- [TASK GOAL]: The records are set out below this line. Return exactly the lines from the one containing "Given: Select the -2.85亿 fund flow axis label" through the last, and exclude the pictures.

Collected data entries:
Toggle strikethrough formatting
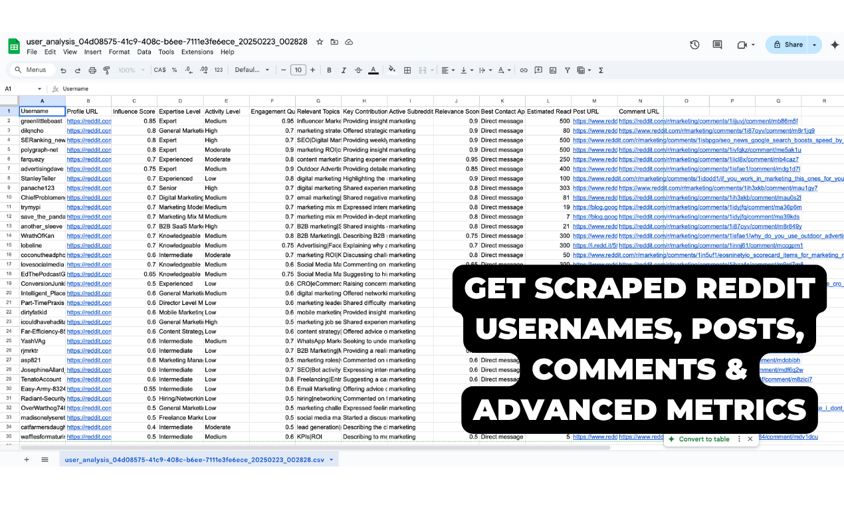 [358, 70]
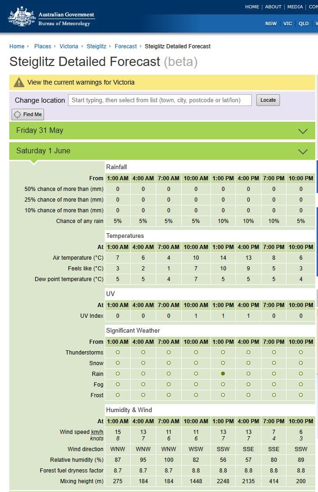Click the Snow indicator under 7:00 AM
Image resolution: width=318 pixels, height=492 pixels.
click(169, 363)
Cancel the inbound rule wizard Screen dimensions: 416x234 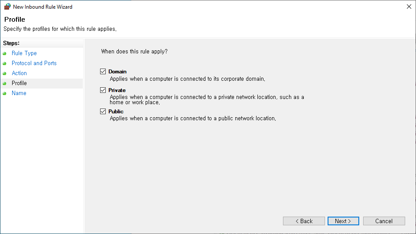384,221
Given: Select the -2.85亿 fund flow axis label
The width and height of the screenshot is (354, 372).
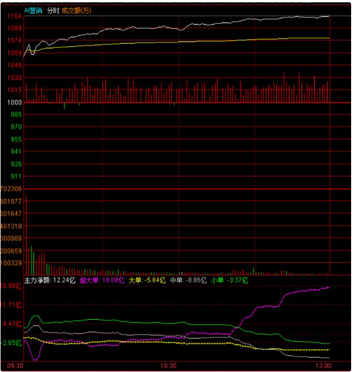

- [RESULT OF THIS TASK]:
Given: Select the -2.85亿 fund flow axis label
The width and height of the screenshot is (354, 372).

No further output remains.